Have an idea?

Visit Sawtooth Software Feedback to share your ideas on how we can improve our products.

Clean data set by respondents with inconsistent answers to identical holdout questions

Dear Sawtooth team,

I am wondering if I should remove respondents, who provided inconsistent answers to my identical holdout tasks (of a total of 1300 respondents approx. 380 respondents provided inconsistent answers).

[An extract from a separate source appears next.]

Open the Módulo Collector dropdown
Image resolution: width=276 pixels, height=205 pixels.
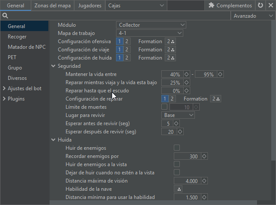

I have run a HB analysis with
(a) data set reduced by fastest respondents (=time needed for the entire survey not only CBC)
Pct. Cert.: Current: 0.755 , Average: 0.759
Fit statistics: Current: 0.734, Average: 0.738
Avg Variance: Current: 3.384, Average: 3.474
Parameter RMS: Current: 3.110, Average: 3.095
(b) data set reduced by fastest respondents and respondents who inconsistantly answered identical holdout taks:
Pct. Cert.: Current: 0.761, Average: 0.763
Fit statistics: Current: 0.740, Average: 0.741
Avg Variance: Current: 3.581, Average: 3.447
Parameter RMS: Current: 3.070, Average: 3.094
(c) data set reduced by fastest respondents and respondents who answered more than 1 choice task in 4 or less seconds:
Pct. Cert.: Current: 0.7666, Average: 0.765
Fit statistics: Current: 0.744, Average: 0.744
Avg Variance: Current: 3.324, Average: 3.324
Parameter RMS: Current: 3.107, Average: 3.107
(d) data set reduced by fastest respondents, respondents who answered more than 1 choice task in 4 or less seconds and respondents who inconsistantly answered identical holdout taks:
Pct. Cert.: Current: 0.756, Average: 0.755
Fit statistics: Current: 0.735, Average: 0.734
Avg Variance: Current: 2.912, Average: 2.970
Parameter RMS: Current: 2.903, Average: 2.923

Do you compare rather current or average values?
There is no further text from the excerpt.